**EXERCISE DETAILS**.
Copy the entries below word for word, without changing anything.

————————

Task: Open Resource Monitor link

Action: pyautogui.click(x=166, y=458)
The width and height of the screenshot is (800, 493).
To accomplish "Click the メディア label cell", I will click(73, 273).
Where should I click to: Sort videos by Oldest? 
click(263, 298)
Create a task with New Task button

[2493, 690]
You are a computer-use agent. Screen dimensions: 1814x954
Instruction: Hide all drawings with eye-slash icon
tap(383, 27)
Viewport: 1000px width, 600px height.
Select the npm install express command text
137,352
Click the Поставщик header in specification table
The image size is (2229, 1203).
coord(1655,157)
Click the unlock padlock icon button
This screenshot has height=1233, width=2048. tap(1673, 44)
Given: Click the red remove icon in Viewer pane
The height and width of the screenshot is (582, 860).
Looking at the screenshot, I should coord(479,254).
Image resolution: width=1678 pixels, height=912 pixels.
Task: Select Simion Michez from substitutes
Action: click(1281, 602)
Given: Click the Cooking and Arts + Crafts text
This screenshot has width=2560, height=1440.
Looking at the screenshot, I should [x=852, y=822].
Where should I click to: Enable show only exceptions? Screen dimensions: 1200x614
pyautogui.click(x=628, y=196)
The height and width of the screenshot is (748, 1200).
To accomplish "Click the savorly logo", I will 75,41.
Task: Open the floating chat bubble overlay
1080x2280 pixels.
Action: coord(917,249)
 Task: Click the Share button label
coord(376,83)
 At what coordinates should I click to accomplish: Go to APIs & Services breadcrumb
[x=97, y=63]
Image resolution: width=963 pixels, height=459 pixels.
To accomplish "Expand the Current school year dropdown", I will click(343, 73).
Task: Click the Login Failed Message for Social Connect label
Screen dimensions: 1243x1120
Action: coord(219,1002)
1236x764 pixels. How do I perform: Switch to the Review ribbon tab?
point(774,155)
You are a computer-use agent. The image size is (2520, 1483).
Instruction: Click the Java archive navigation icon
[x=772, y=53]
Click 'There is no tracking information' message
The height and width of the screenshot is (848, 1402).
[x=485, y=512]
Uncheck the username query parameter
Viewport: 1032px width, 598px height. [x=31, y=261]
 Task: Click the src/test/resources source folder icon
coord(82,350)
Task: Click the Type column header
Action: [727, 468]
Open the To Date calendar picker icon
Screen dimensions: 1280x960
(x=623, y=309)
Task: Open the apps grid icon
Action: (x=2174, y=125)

————————

**TASK RESULT**.
Task: Open Resource Monitor link

Action: pyautogui.click(x=166, y=458)
The width and height of the screenshot is (800, 493).
To accomplish "Click the メディア label cell", I will click(73, 273).
Where should I click to: Sort videos by Oldest? 
click(263, 298)
Create a task with New Task button

[2493, 690]
You are a computer-use agent. Screen dimensions: 1814x954
Instruction: Hide all drawings with eye-slash icon
tap(383, 27)
Viewport: 1000px width, 600px height.
Select the npm install express command text
137,352
Click the Поставщик header in specification table
The image size is (2229, 1203).
coord(1655,157)
Click the unlock padlock icon button
This screenshot has height=1233, width=2048. tap(1673, 44)
Given: Click the red remove icon in Viewer pane
The height and width of the screenshot is (582, 860).
Looking at the screenshot, I should coord(479,254).
Image resolution: width=1678 pixels, height=912 pixels.
Task: Select Simion Michez from substitutes
Action: click(1281, 602)
Given: Click the Cooking and Arts + Crafts text
This screenshot has width=2560, height=1440.
Looking at the screenshot, I should [x=852, y=822].
Where should I click to: Enable show only exceptions? Screen dimensions: 1200x614
pyautogui.click(x=628, y=196)
The height and width of the screenshot is (748, 1200).
To accomplish "Click the savorly logo", I will 75,41.
Task: Open the floating chat bubble overlay
1080x2280 pixels.
Action: coord(917,249)
 Task: Click the Share button label
coord(376,83)
 At what coordinates should I click to accomplish: Go to APIs & Services breadcrumb
[x=97, y=63]
Image resolution: width=963 pixels, height=459 pixels.
To accomplish "Expand the Current school year dropdown", I will click(343, 73).
Task: Click the Login Failed Message for Social Connect label
Screen dimensions: 1243x1120
Action: coord(219,1002)
1236x764 pixels. How do I perform: Switch to the Review ribbon tab?
point(774,155)
You are a computer-use agent. The image size is (2520, 1483).
Instruction: Click the Java archive navigation icon
[x=772, y=53]
Click 'There is no tracking information' message
The height and width of the screenshot is (848, 1402).
[x=485, y=512]
Uncheck the username query parameter
Viewport: 1032px width, 598px height. [x=31, y=261]
 Task: Click the src/test/resources source folder icon
coord(82,350)
Task: Click the Type column header
Action: [727, 468]
Open the To Date calendar picker icon
Screen dimensions: 1280x960
(x=623, y=309)
Task: Open the apps grid icon
Action: (x=2174, y=125)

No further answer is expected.